While that is not fundamentally impossible, Star Citizen is so far the only crowdfunded thing I know that managed to collect AAA-game levels of money. Pretty much everything else isn't making nearly enough to actually finance the project and requires more funding outside of the crowdfunding. Furthermore, a lot of successful crowdfunding is build up on prior copyrighted work. People spend money on Star Citizen because they liked Wing Commander and Freelancer. Without copyright, those earlier works might not have existed to begin with or never gained the popularity they got.
You can't look at current crowdfunding levels in a world where the crowdfunded product is the exclusive "IP" of those receiving the money and then assume that tells you anything about a different world where there is no copyright and pre-funding creators is the only way to get new content of a certain scale. Or in other words: you're arguing that not having copyright would not work in a world built around copyright.
There's quite a bit of crowdfunded open content. It just tends to not work as well for the most costly to produce kinds of content.
Yes, AAA games and live-action movies are so costly to make that they generally wouldn't get traction on crowdfunding platforms if they insisted on full funding. So we get this middle-of-the-road solution where crowdfunding pays for a fraction of the costs, with the rest to be recovered via post-release sales. But other kinds of content don't have that issue to anywhere near the same extent.
Many ebook vendors I use (InformIT, Packt, No Starch Press, Pragmatic Bookshelf, Manning, O'Reilly Back in the day), work at piracy-by-default mode. Only InformIT watermarks PDF copies, and there's no DRM to talk about.

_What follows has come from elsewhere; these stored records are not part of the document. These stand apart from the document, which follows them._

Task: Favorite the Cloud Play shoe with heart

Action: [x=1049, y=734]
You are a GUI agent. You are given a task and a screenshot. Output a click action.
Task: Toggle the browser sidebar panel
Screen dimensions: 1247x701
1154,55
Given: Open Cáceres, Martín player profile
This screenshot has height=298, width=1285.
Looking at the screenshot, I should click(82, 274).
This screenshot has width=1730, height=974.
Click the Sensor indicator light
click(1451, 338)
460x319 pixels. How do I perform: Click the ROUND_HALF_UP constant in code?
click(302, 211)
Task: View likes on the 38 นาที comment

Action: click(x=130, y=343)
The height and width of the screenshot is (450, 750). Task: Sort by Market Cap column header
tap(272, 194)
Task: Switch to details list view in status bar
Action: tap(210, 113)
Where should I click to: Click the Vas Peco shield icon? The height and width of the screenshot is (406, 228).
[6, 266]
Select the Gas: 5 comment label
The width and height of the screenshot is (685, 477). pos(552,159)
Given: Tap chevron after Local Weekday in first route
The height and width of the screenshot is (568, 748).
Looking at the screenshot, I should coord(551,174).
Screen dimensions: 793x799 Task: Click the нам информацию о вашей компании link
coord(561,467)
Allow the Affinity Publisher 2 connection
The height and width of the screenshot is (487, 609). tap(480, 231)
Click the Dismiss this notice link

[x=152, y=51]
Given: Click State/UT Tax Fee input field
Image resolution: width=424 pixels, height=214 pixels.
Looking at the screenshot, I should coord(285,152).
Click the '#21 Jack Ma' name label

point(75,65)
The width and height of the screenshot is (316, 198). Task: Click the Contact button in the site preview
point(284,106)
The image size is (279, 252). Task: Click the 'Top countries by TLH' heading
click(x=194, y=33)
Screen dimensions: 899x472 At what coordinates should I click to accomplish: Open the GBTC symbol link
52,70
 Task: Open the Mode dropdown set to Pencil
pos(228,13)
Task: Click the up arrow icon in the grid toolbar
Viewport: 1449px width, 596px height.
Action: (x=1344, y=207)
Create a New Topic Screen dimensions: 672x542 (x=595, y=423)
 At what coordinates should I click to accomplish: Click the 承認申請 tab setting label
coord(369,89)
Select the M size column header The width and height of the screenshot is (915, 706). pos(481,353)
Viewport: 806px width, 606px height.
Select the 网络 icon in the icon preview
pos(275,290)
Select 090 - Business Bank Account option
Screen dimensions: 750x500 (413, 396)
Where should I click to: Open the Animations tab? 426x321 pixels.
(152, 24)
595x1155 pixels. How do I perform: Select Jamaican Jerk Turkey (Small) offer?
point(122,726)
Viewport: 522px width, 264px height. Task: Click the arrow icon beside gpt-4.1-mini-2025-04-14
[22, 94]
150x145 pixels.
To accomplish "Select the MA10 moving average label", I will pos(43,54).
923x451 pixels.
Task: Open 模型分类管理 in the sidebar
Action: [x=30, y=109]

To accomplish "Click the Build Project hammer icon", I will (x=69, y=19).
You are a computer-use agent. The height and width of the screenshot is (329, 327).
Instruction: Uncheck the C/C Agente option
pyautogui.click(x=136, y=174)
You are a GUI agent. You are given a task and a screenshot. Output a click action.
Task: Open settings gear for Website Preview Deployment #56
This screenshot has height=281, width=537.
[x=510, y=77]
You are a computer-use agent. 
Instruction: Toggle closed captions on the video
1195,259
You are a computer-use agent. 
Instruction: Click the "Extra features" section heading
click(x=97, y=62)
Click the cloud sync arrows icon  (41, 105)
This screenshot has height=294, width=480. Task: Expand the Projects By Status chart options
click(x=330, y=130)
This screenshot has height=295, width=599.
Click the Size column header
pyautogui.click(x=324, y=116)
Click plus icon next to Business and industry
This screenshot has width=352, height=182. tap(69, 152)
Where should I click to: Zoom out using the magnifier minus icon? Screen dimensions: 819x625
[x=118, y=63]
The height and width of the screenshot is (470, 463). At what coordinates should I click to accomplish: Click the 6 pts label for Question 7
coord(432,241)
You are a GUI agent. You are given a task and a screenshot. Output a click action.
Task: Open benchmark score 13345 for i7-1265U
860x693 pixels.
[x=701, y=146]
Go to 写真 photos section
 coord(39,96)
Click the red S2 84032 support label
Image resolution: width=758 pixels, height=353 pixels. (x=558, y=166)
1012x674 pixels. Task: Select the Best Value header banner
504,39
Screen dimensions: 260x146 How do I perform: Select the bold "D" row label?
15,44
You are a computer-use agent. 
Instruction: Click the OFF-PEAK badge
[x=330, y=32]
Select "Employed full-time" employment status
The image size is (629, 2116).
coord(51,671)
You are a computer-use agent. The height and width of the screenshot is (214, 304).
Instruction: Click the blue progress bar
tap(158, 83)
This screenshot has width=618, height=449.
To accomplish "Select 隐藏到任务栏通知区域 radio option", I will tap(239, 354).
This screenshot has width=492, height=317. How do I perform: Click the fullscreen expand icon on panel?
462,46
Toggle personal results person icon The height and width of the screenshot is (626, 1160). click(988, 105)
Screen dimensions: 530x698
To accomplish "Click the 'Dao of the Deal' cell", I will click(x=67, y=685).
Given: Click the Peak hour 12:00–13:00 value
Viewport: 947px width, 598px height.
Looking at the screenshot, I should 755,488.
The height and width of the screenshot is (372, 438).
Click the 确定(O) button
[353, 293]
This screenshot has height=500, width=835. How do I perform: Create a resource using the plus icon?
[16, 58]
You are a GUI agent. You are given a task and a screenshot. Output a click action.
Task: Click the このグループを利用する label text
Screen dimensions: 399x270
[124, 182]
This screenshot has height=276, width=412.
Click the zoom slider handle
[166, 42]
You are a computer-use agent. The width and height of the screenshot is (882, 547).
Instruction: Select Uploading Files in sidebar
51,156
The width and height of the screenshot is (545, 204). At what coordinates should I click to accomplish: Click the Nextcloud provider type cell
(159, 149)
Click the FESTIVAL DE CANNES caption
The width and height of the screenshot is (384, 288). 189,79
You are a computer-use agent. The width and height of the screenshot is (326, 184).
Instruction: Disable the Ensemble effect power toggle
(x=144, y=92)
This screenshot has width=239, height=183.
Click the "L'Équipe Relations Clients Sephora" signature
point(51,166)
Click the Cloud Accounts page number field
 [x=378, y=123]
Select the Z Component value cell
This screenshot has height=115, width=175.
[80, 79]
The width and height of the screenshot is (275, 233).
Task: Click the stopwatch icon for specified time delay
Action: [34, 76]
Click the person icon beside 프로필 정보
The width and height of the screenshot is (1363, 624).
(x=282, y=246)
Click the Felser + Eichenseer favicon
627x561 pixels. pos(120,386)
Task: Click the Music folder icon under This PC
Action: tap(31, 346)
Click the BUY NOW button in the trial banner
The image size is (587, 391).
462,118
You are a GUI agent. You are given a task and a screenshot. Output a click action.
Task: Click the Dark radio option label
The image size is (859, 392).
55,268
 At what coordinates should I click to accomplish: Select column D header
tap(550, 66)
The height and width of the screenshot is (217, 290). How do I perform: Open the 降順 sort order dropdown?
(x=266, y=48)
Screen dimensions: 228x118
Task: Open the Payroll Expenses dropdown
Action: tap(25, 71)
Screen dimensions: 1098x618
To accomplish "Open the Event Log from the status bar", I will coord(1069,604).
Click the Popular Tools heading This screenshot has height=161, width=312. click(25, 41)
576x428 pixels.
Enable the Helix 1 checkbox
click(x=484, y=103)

So, when you have good content with reasonable prices, people also come and buy.

Also, there are some eBooks in Kobo store devoid of any DRM. So, publishers are not forced to use DRM on Kobo, as well.

Another idea is serialization. You release your work little chunks at a time, and if it's not sufficiently supported financially, you stop. A lot of Patreon is effectively funded like this. Obviously the medium has to be amenable to this (e.g. novels, graphic novels, visual novels, some video games).